▶ **MATERIAL PROVIDED**
* * * * * * * * *

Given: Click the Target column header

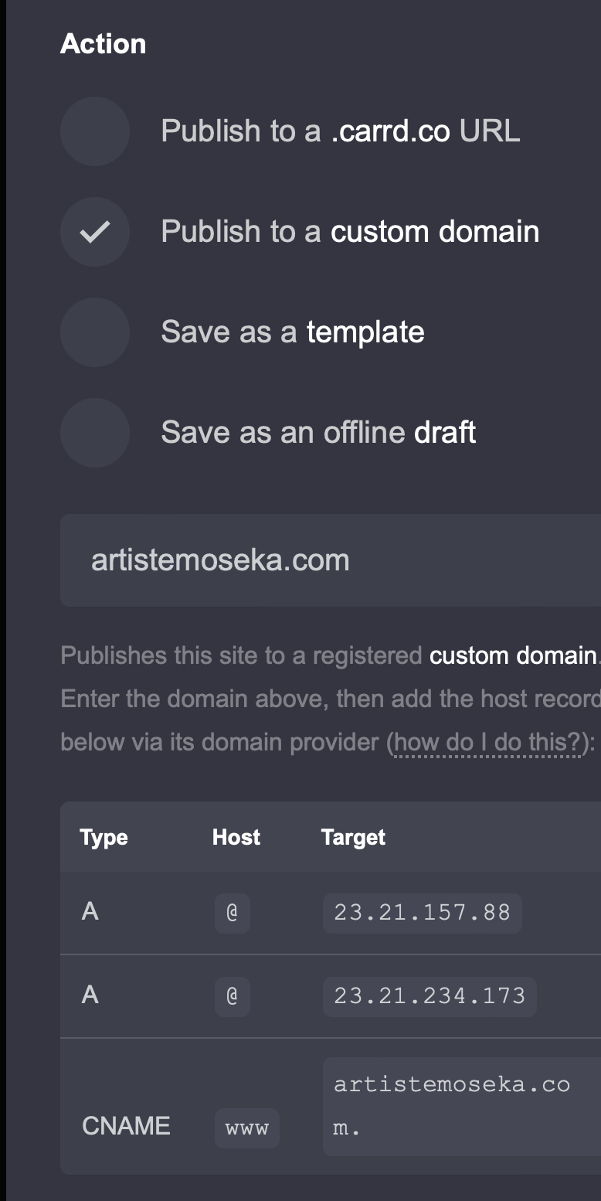Looking at the screenshot, I should click(353, 837).
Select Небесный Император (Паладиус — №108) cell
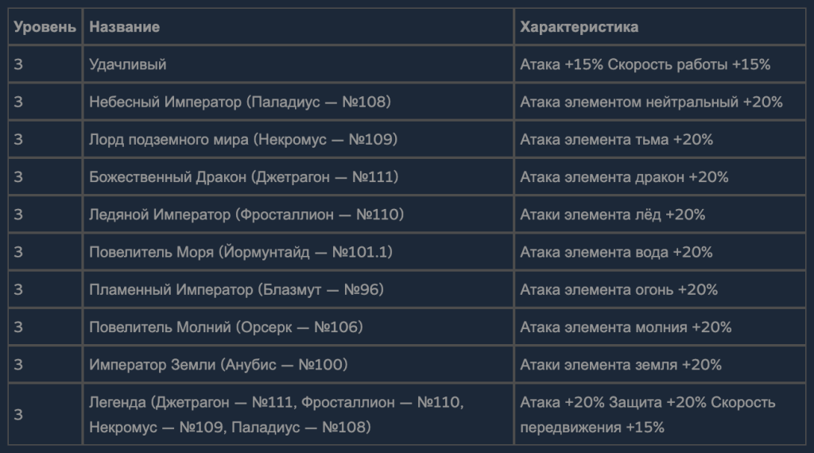The height and width of the screenshot is (453, 814). (x=298, y=102)
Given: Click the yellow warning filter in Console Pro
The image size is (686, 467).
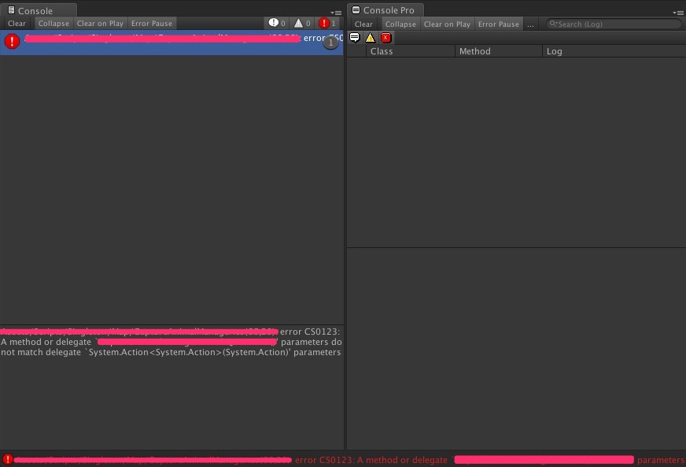Looking at the screenshot, I should 371,37.
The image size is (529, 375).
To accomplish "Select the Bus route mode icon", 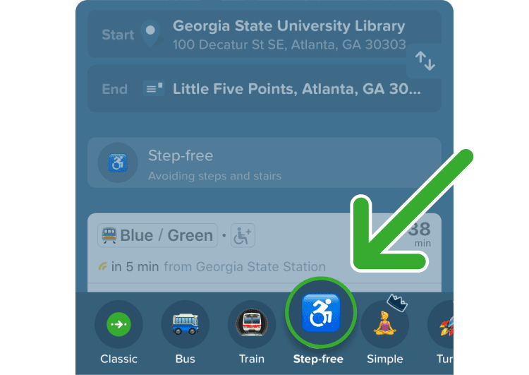I will click(186, 324).
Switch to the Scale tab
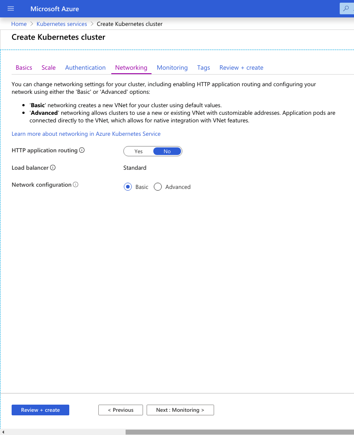 [49, 68]
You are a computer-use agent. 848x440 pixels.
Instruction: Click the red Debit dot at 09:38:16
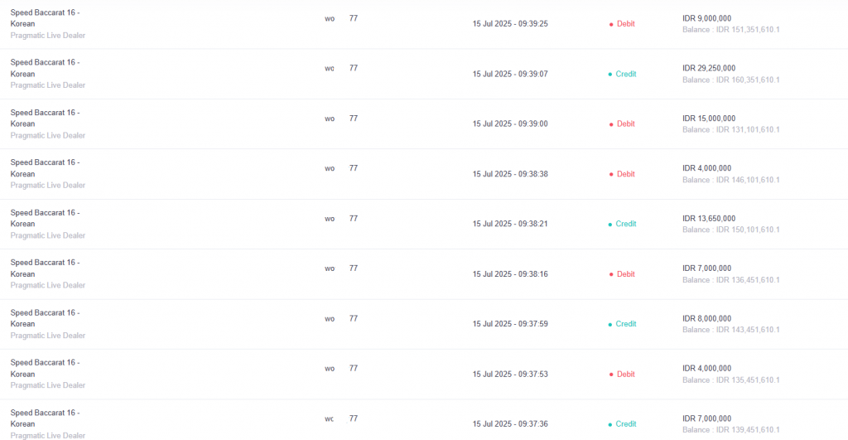pos(611,274)
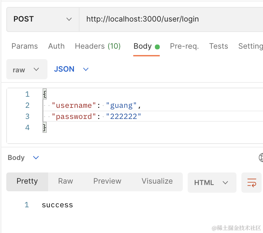Go to the Pre-req. tab
Screen dimensions: 263x233
point(184,46)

* * * * * * * * *

▶ **TO DO**
What are the lines in the records above, word for word, from the one containing "Select Небесный Император" through the one containing "The image size is (529, 375).", both ends included and pictures left out?

▶ **OUTPUT OF THE EXERCISE**
Select Небесный Император (Паладиус — №108) cell
The height and width of the screenshot is (453, 814). (x=298, y=102)
Given: Click the yellow warning filter in Console Pro
The image size is (686, 467).
Looking at the screenshot, I should 371,37.
The image size is (529, 375).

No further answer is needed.